El reto de la sostenibilidad en la producción de recursos hídricos

Día del agua

La integración de las energías renovables, la desalación y la reutilización de agua es la clave para favorecer una gestión más respetuosa con el medioambiente.

La aplicación de la energía solar a la desalación de agua permite desarrollar una actividad más sostenible
La aplicación de la energía solar a la desalación de agua permite desarrollar una actividad más sostenible | CEDIDA
Redacción
22 mar 2026 - 07:00

El modelo de abastecimiento de agua en la ciudad, gestionado por la empresa municipal Aguas de Ceuta (Acemsa), afronta el reto de garantizar el suministro en un entorno geográficamente limitado sin comprometer la sostenibilidad medioambiental. Un equilibrio complejo en el que la desalación, la energía y el impacto sobre el entorno marino se sitúan en el centro del debate. La desaladora es el pilar que ha permitido a la ciudad dejar atrás los cortes de agua y depender menos de la lluvia. Sin embargo, esa independencia tiene un coste energético.

Según explican desde Acemsa, la planta desaladora es uno de los mayores consumidores de energía de la ciudad, solo por detrás del consumo global vinculado a servicios urbanos como el alumbrado. Su funcionamiento continuo —las 24 horas del día— y la intensidad del proceso hacen que su demanda eléctrica sea especialmente elevada.

Este escenario convierte la sostenibilidad energética en uno de los principales desafíos del sistema. La empresa trabaja en la incorporación de energías renovables, especialmente a través de proyectos de generación fotovoltaica en la propia planta. No obstante, la producción solar solo cubre una franja del día y, en el mejor de los casos, podría aportar entre un 10% y un 15% del consumo total. De este modo, alcanzar una verdadera independencia energética se plantea, por ahora, como un objetivo a largo plazo.

En esa búsqueda de alternativas más sostenibles, Acemsa llegó a estudiar en su día soluciones innovadoras como la instalación de paneles solares sobre la superficie de los embalses. La propuesta ofrecía la doble ventaja de generar energía renovable y, al tiempo, reducir la evaporación del agua en los meses más cálidos. Sin embargo, el proyecto no prosperó. La gestión de las presas no depende de la administración local sino de la Confederación Hidrográfica del Guadalquivir, que no dio luz verde a la iniciativa.

Como en cualquier otra actividad industrial, la desalinización exige una gestión responsable para minimizar su impacto ambiental. Uno de los aspectos más sensibles es el vertido al mar de la salmuera, que requiere un control técnico riguroso.

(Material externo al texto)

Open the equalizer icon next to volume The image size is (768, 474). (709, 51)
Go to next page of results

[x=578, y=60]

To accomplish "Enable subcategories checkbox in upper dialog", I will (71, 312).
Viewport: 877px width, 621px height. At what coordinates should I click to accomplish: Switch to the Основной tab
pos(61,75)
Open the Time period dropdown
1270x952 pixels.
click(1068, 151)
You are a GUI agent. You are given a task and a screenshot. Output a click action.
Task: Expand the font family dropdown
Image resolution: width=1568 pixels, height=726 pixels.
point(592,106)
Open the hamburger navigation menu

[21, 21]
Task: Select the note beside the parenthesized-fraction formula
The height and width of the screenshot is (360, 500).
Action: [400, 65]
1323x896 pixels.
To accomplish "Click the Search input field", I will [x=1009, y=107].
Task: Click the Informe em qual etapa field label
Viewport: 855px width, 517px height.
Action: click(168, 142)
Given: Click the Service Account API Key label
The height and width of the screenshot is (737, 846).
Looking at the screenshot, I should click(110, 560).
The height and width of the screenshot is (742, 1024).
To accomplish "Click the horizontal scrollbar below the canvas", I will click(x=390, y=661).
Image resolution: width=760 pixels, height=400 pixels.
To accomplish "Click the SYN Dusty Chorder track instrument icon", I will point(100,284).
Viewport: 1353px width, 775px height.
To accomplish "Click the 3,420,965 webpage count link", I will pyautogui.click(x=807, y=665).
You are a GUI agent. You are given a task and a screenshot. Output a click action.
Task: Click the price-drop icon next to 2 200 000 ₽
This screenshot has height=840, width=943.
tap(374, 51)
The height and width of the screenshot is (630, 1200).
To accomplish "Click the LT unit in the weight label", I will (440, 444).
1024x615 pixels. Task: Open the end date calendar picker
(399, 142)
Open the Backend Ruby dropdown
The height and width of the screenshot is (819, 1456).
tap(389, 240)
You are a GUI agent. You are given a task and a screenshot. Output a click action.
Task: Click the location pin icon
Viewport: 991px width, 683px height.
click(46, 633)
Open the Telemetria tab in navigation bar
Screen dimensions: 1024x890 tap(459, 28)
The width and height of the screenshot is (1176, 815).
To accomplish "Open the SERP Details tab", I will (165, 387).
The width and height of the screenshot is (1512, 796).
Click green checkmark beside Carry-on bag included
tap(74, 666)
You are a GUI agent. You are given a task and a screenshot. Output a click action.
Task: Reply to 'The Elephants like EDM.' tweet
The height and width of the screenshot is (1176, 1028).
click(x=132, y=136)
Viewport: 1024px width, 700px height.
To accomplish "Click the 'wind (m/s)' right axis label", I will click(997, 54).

La salmuera es el agua residual resultante del proceso de desalinización. Esta agua excedente se devuelve al medio marino con una concentración de sales mucho mayor que la original, ya que contiene los mismos iones extraídos previamente, pero en proporciones elevadas. En términos generales, su salinidad puede situarse entre 1,6 y 2,5 veces la del agua de mar.

Además, es necesario tratar adecuadamente otros residuos asociados al proceso, como los productos químicos que no se consumen durante la desalinización. Entre ellos se incluyen los líquidos generados en la limpieza de membranas. Tanto estos efluentes como los lodos resultantes deben someterse a sistemas de depuración antes de su vertido conjunto con la salmuera, con el fin de reducir su impacto ambiental.

Seguimiento

Según explica el gerente de Acemsa, Juan Manuel Sánchez Valderrama, este aspecto fue objeto de un seguimiento exhaustivo durante varios años. En ese periodo se instalaron sistemas de control para analizar posibles efectos sobre la fauna y la flora marinas, incluyendo ecosistemas sensibles como las praderas de posidonia.

Los resultados, según la empresa municipal, no detectaron incidencias significativas. Tras cuatro años de monitorización, no se registraron impactos relevantes. Aun así, Acemsa no descarta retomar en el futuro sistemas de vigilancia, especialmente mediante herramientas digitales, en línea con las nuevas estrategias de control ambiental. Los responsables de la sociedad municipal evitan calificar el vertido como contaminación en sentido estricto. Argumentan que no se introducen sustancias ajenas al medio, sino agua con una mayor concentración salina que termina diluyéndose en el ecosistema marino.